While Sikumi No. 1 would be plugged and abandoned after completion, Pioneer said it plans to preserve Nuna No. 1 as a development well for future work in the region.
Pioneer plans to build an eight-acre ice pad at each drilling location, and a five-acre ice pad east of drill site 3S for storing materials and equipment.
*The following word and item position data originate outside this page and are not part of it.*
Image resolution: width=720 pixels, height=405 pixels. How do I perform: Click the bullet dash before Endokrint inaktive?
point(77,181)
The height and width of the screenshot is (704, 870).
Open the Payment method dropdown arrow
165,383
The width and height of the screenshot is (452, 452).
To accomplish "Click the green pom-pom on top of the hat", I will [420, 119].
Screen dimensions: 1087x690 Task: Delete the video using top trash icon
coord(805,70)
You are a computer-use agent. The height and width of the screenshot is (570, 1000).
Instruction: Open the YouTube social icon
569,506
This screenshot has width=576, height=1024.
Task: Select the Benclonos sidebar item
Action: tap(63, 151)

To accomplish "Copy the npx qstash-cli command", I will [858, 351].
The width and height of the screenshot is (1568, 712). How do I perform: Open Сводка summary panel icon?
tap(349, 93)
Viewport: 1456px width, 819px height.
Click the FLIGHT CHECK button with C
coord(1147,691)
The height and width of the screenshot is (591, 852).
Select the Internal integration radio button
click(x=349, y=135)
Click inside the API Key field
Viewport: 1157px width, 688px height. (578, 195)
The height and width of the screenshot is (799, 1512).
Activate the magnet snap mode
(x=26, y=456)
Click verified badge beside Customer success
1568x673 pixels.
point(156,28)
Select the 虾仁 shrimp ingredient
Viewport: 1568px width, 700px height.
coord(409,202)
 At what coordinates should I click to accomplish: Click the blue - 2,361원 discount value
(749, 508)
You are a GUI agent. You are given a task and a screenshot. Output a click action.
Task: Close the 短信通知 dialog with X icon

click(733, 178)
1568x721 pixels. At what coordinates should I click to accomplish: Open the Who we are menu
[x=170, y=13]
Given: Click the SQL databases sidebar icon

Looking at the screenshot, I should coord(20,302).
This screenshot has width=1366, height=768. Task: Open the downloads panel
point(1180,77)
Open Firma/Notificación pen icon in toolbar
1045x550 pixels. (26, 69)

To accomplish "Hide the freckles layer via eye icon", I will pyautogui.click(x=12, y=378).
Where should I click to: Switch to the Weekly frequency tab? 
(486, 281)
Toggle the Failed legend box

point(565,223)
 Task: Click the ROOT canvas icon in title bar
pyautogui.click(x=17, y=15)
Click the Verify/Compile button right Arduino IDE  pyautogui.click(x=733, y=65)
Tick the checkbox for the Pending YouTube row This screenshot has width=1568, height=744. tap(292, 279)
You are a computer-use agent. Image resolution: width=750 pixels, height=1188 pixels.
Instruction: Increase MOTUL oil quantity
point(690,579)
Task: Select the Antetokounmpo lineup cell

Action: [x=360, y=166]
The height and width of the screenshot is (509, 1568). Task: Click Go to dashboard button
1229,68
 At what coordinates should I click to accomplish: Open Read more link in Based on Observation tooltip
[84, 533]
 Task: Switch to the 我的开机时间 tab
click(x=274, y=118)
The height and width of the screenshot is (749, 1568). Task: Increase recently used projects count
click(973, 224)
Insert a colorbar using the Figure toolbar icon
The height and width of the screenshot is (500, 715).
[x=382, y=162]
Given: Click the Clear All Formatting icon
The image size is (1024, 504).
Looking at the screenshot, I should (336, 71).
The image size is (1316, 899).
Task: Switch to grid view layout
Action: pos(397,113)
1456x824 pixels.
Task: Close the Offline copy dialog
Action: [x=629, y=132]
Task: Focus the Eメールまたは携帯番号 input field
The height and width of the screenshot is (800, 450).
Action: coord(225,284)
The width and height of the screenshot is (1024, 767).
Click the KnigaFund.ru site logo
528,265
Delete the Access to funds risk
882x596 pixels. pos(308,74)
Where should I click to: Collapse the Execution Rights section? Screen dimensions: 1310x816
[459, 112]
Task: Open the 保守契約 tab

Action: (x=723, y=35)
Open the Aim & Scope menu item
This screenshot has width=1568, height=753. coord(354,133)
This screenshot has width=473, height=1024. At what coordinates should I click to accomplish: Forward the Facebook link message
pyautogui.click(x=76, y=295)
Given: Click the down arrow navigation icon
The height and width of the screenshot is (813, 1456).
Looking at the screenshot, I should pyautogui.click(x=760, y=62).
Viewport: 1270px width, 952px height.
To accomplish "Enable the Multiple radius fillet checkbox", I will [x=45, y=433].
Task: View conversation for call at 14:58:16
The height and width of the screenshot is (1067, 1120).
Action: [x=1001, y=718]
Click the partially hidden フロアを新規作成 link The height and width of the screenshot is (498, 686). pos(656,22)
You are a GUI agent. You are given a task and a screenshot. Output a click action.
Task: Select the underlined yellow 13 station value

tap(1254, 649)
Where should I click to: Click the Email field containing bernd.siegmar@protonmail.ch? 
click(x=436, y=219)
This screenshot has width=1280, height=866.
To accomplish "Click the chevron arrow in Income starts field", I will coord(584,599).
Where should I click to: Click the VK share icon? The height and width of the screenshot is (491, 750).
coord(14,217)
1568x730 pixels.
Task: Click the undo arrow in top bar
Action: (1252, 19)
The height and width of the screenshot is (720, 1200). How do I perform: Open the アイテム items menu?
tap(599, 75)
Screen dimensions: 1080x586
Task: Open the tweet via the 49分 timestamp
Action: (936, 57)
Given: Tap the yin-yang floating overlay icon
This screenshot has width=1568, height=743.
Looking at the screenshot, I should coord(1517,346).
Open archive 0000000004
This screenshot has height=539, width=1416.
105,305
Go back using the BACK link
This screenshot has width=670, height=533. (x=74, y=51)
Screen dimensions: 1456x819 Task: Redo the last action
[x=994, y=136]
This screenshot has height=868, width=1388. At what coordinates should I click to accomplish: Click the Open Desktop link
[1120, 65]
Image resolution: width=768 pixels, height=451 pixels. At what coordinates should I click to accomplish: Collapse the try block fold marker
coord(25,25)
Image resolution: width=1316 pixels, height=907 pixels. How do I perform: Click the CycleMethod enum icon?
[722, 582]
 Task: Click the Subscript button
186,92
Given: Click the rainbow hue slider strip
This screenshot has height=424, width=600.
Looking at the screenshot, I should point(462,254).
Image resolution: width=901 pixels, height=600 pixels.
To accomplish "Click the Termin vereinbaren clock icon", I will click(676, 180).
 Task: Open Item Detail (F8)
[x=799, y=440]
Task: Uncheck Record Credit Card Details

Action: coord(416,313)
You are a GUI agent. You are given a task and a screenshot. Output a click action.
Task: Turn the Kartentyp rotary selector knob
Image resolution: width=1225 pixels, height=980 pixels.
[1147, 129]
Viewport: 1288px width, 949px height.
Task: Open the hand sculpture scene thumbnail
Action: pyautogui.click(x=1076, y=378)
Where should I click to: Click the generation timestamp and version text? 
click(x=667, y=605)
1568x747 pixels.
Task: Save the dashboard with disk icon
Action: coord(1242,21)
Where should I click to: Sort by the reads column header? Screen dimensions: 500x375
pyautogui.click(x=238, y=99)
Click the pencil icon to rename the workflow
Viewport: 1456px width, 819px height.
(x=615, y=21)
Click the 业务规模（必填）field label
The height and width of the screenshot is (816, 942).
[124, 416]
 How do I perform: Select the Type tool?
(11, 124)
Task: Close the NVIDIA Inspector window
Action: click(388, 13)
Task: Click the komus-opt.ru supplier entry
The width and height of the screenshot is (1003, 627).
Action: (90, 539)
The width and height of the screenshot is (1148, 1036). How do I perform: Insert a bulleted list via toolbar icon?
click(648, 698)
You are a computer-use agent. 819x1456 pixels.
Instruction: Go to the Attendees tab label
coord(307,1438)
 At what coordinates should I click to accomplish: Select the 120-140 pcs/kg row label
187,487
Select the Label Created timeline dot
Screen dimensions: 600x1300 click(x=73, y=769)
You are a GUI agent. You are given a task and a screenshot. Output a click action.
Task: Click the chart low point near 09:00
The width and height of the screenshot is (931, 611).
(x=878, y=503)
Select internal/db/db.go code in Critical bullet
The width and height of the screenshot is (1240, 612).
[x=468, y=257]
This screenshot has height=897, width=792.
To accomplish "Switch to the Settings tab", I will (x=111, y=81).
The company plans to build one ice road connecting DS-3S to Nuna No. 1 and two others connecting Sikumi No. 1 and Nuna No. 1 to the ice road that Pioneer builds each winter out to Oooguruk Island.
The Alaska Department of Natural Resources is taking comments through Oct. 18.
Targeting Torok formation
Pioneer brought the Oooguruk unit into production in the summer of 2008 by developing the Oooguruk-Kuparuk oil pool and the deeper and larger Oooguruk-Nuiqsut oil pool, but toward the end of last year began detailing a third horizon, the shallow Torok formation.
While most of the wells used to explore and develop Oooguruk to date have passed through the Torok formation, the company wanted to develop some of the reservoir from onshore facilities and outlined a potential Nuna development project that called for two new onshore drill sites and a tie-in pad, plus associated gravel roads and pipelines.
The DNR formed the Torok participating area in June covering 1,560 acres over portions of two leases — ADL 355036 and ADL 355037. Pioneer estimates that the Torok participating area contains 690 million barrels of original oil in place and believes it can recover as much as 25 percent of that using primary and enhanced recovery techniques.
Unlike the other participating areas at the unit, Torok does not enjoy royalty relief.
In September, the DNR expanded the Oooguruk unit to include four leases along its southern edge that bring the entirety of the Torok formation into the unit boundaries.
With the expansion, Pioneer agreed to an exploration plan that requires three pilot Torok wells from the Oooguruk drill site — one is already online and Pioneer expects to complete another soon — by March and a test well from a Nuna drill site by Jun 30 2013.
Pioneer must also decide by June 30, 2014, whether it plans to sanction Nuna. If so, the company plans to build the Nuna DS-1 pad by June 30, 2015 and begin drilling in 2016.
Pioneer said it might also build a second Nuna pad in the future.